======== Dataset entries
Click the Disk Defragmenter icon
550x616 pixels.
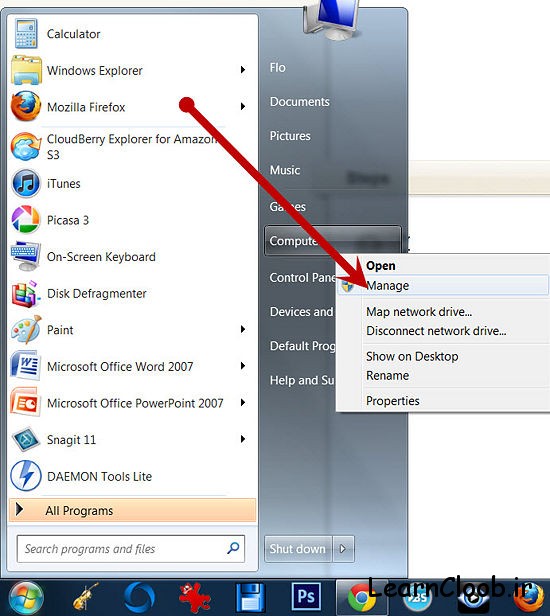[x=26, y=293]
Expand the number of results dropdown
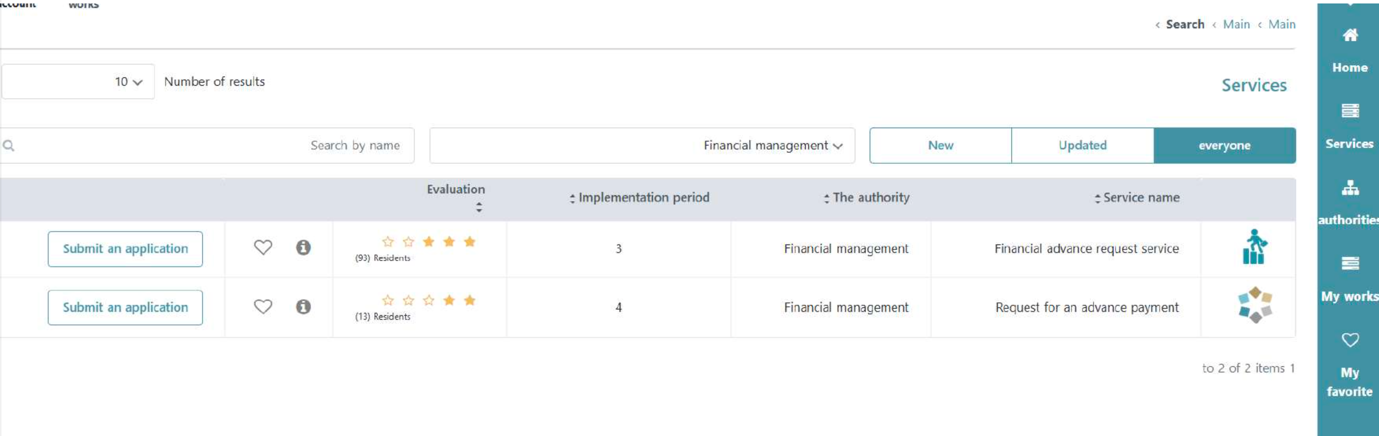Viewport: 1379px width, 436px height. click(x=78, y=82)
================
* What to work on *
Please repeat each record exactly and keep every picture out of the copy.

* Output of the exercise *
Click the Disk Defragmenter icon
550x616 pixels.
[x=26, y=293]
Expand the number of results dropdown
Viewport: 1379px width, 436px height. click(x=78, y=82)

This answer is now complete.